What is required >>
Return the items below from the line containing "Task: Open the Filter button" through the end of the items, both ends included, with each line copied verbatim.
[START]
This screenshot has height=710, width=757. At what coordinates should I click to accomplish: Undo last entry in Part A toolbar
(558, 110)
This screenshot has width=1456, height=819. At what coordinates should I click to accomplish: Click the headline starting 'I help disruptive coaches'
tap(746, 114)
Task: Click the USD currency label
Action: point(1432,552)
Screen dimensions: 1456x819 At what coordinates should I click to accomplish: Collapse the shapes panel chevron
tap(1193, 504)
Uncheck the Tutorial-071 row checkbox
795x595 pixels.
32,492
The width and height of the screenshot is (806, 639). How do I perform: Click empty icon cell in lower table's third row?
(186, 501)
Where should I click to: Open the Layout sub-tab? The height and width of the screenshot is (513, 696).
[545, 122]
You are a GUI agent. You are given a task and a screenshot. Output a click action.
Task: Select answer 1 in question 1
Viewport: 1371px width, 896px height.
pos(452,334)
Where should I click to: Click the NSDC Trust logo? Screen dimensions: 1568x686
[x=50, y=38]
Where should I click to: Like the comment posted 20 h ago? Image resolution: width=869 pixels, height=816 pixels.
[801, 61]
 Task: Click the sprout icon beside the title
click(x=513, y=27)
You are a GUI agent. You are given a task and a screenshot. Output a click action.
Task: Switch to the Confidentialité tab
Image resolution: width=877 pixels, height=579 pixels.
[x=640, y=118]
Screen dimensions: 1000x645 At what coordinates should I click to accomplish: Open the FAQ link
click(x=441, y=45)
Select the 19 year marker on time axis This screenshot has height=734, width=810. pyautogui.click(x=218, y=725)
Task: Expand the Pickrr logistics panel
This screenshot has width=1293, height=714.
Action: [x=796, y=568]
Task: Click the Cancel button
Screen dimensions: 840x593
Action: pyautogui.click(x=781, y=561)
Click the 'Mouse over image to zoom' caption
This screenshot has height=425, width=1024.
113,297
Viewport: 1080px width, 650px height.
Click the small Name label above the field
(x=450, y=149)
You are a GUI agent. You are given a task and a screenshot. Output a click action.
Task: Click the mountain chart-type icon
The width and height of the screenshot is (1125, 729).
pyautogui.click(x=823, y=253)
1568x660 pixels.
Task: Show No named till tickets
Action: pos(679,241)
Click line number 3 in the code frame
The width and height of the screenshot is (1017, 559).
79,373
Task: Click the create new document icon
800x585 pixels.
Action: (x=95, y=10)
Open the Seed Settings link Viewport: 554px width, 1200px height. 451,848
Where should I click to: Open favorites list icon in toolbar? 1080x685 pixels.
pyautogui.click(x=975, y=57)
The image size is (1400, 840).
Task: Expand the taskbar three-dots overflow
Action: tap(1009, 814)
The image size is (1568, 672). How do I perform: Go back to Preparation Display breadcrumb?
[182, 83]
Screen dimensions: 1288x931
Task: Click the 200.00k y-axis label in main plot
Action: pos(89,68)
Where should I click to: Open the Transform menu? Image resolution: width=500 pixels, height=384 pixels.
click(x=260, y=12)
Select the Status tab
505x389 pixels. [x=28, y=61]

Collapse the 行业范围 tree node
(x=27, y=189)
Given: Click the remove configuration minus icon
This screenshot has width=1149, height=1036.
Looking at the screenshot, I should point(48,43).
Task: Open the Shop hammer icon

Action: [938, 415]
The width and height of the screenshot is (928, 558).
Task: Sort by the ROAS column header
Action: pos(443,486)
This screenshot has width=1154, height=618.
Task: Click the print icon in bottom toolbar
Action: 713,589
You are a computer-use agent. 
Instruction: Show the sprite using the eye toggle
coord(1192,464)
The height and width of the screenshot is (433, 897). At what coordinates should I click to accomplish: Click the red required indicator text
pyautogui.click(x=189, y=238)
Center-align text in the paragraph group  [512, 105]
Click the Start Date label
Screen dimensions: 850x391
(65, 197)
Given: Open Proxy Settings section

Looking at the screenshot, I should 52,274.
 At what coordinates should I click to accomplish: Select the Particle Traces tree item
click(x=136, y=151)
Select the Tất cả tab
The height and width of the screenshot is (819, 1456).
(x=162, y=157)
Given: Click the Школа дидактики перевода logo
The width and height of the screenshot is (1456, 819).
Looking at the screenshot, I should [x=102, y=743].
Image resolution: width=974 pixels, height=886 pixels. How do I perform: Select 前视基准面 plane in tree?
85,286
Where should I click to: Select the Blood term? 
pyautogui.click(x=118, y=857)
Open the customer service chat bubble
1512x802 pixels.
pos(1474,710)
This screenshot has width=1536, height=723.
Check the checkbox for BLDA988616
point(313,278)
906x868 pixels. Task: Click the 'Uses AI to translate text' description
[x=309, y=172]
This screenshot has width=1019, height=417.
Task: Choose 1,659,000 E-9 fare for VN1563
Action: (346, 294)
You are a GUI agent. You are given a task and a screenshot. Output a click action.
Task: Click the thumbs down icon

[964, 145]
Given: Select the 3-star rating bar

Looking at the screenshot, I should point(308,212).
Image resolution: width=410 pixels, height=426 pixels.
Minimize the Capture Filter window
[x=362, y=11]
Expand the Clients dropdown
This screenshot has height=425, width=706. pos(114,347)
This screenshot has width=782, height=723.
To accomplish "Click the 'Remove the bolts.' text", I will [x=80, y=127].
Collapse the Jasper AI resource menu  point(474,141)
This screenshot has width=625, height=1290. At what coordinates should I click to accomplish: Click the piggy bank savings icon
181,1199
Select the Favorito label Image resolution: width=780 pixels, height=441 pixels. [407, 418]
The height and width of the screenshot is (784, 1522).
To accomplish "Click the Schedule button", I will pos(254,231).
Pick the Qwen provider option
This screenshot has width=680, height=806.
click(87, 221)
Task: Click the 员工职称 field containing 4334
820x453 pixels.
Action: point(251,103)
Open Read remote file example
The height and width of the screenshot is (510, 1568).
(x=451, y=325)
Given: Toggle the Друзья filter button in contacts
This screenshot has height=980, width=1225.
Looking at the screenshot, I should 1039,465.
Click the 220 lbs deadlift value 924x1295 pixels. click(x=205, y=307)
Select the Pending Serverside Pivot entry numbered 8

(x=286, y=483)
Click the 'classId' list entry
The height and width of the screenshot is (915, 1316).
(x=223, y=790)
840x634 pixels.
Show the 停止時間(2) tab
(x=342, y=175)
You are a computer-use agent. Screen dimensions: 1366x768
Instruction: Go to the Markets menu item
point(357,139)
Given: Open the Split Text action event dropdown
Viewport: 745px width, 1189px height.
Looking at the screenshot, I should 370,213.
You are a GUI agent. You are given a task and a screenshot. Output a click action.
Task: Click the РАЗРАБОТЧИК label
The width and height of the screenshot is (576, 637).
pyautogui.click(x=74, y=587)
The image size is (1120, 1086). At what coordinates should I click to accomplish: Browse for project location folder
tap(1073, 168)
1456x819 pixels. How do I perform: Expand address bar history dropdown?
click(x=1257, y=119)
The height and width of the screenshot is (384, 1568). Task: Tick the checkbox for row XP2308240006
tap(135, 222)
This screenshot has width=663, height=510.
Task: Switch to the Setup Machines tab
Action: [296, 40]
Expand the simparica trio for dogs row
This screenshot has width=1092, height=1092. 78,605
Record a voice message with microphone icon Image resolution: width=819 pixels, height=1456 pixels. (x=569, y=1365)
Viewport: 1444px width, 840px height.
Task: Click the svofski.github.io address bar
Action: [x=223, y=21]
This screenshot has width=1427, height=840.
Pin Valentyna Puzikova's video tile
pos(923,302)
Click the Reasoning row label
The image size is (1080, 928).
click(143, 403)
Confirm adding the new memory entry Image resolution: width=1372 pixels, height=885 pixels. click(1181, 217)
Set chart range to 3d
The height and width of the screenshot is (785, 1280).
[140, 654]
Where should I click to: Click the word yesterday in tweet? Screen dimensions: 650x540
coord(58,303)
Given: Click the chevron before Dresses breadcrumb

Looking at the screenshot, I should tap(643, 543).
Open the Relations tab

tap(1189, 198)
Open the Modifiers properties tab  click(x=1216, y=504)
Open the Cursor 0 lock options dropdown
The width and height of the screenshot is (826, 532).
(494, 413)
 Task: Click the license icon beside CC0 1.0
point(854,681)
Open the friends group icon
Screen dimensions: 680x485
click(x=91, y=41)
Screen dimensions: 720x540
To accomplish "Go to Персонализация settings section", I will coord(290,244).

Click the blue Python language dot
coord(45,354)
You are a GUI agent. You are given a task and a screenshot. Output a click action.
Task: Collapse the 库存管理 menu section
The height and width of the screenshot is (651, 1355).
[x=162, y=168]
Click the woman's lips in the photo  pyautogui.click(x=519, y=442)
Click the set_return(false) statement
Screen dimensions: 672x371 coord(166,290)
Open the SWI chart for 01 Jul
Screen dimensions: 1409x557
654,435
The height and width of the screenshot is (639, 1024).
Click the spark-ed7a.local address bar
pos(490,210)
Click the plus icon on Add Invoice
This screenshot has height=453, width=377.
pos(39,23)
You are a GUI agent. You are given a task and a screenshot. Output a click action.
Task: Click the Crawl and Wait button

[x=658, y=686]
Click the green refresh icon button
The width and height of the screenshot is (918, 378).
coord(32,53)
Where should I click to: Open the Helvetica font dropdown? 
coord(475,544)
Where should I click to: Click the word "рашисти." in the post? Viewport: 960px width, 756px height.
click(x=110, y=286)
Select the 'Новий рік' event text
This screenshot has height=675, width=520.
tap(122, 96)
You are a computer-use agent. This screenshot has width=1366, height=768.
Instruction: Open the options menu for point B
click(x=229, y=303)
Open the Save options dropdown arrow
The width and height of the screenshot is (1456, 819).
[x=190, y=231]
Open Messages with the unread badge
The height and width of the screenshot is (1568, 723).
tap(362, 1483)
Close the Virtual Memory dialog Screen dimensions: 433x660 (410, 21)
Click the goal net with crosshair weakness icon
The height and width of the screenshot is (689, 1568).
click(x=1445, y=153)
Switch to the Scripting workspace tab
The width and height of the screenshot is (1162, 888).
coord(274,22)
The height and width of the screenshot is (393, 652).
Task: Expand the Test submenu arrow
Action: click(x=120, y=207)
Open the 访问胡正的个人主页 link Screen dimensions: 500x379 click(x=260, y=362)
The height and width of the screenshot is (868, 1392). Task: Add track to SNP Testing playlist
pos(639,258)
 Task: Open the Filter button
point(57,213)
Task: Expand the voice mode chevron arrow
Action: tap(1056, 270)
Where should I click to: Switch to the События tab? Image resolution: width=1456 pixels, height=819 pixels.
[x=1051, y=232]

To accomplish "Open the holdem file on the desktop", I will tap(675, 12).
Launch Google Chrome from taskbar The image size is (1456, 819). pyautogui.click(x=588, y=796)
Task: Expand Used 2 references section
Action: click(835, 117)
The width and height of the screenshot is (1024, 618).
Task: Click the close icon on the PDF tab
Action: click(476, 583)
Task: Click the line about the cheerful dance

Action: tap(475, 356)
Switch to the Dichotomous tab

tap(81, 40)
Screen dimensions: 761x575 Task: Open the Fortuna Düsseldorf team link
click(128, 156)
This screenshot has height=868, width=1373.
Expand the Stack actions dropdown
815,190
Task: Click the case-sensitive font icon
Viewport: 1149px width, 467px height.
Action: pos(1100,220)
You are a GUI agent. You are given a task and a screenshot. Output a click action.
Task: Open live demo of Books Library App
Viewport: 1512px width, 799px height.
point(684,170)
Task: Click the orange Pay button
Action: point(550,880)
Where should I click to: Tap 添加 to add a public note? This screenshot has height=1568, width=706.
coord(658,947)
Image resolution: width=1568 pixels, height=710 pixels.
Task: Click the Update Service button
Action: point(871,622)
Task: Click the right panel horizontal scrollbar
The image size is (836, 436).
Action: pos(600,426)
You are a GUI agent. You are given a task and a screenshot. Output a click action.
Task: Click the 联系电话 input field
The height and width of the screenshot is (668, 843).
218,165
[END]
Written response >>
 Task: Open the Filter button
point(57,213)
Task: Expand the voice mode chevron arrow
Action: tap(1056, 270)
Where should I click to: Switch to the События tab? Image resolution: width=1456 pixels, height=819 pixels.
[x=1051, y=232]

To accomplish "Open the holdem file on the desktop", I will tap(675, 12).
Launch Google Chrome from taskbar The image size is (1456, 819). pyautogui.click(x=588, y=796)
Task: Expand Used 2 references section
Action: click(835, 117)
The width and height of the screenshot is (1024, 618).
Task: Click the close icon on the PDF tab
Action: click(476, 583)
Task: Click the line about the cheerful dance

Action: tap(475, 356)
Switch to the Dichotomous tab

tap(81, 40)
Screen dimensions: 761x575 Task: Open the Fortuna Düsseldorf team link
click(128, 156)
This screenshot has height=868, width=1373.
Expand the Stack actions dropdown
815,190
Task: Click the case-sensitive font icon
Viewport: 1149px width, 467px height.
Action: pos(1100,220)
You are a GUI agent. You are given a task and a screenshot. Output a click action.
Task: Open live demo of Books Library App
Viewport: 1512px width, 799px height.
point(684,170)
Task: Click the orange Pay button
Action: point(550,880)
Where should I click to: Tap 添加 to add a public note? This screenshot has height=1568, width=706.
coord(658,947)
Image resolution: width=1568 pixels, height=710 pixels.
Task: Click the Update Service button
Action: point(871,622)
Task: Click the right panel horizontal scrollbar
The image size is (836, 436).
Action: pos(600,426)
You are a GUI agent. You are given a task and a screenshot. Output a click action.
Task: Click the 联系电话 input field
The height and width of the screenshot is (668, 843).
218,165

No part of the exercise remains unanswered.